En 1678, Vauban est nommé Commissaire général des fortifications du royaume et dirige les travaux de la nouvelle citadelle, dont la première pierre est posée le 29 juin 1681. Vauban, qui n’aura cesse de dénigrer dans ses écrits le bâtisseur du début du siècle d’Argencourt, s’inspire donc très largement de l’oeuvre de son prédécesseur. Le fort La Prée, qu’il qualifie de «fort d’opérette», sera conservé et simplement réaménagé. «D’Argencourt est au moins aussi important que Vauban, mais il est peu connu. Il faut dire que le premier, qui fortifie l’île au moment où le trésor royal est vide, a eu beaucoup moins de moyens que Vauban», confie Jacques Boucard.
Mur de l’Atlantique
Suite aux réalisations de Vauban, qui font aujourd’hui partie du patrimoine rétais6, l’île reste armée mais les défenses deviennent obsolètes dès le milieu du 19ème siècle. En cause ? L’évolution technologique de l’artillerie. Conçus pour résister aux boulets de canons, les «soldats de pierre» ne peuvent plus grand- chose face aux obus qui font leur apparition vers 1850. Seul le béton est désormais capable de «protéger» les bâtiments militaires contre les bombardements. Et le béton, les Allemands vont en couler des millions de tonnes le long de nos côtes lors de la Seconde Guerre mondiale afin de construire le Mur de l’Atlantique. L’île de Ré, occupée depuis juillet 1940, représente une pièce maîtresse du dispositif défensif allemand et un poste avancé pour la protection du port de La Pallice. « L’île de Ré garantit la défense de la base sous-marine, essentielle pour les Allemands», précise Jacques Boucard. Au total, plusieurs dizaines de blockhaus y seront construits, ainsi que les batteries Kora et Karola, composée, entre autres, de deux immenses tourelles qui en font le fleuron du secteur et la plus grosse puissance de feu entre la Vendée et Bordeaux. Finalement, l’île de Ré ne sera jamais attaquée. Au 21ème!siècle, c’est désormais face à un ennemi invisible que l’île de Ré doit se protéger avec des murs en béton : la montée du niveau des mers, conséquence du réchauffement climatique
1. On ne connait pas bien l’origine de cette famille, ni même de celle des Thouars qui s’implante sur l’île de Ré à la même époque, mais ils étaient proches des comtes de Poitiers.

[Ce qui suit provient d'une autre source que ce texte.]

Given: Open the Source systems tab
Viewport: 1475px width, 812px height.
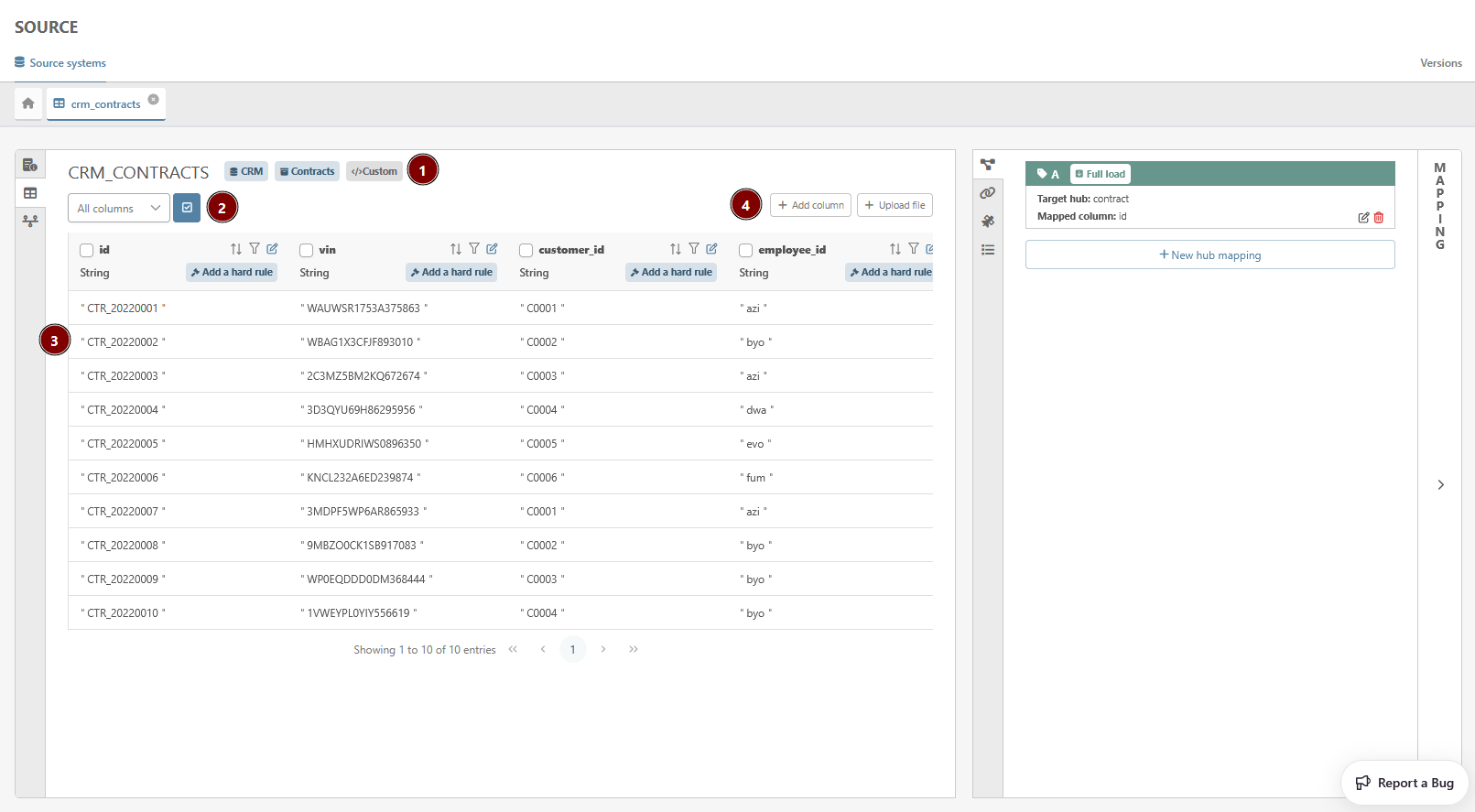Looking at the screenshot, I should (60, 63).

2. Document découvert par Jean-Claude Bonnin mentionnant «la chapelle du chasteau dudit prieuré».
3. Cela reste peu probable puisque l’île de Ré est redevenue une possession «française» en 1243, sous Saint Louis.
4. Révélée dans le dernier numéro du Tambour d’Ars.
5. Cité dans Histoire de l’île de Ré, des origines à nos jours. Boucard, Augeron, Even. Editions du Croît Vif. 2016.
6. Classées au patrimoine mondial de l’UNESCO en 2008.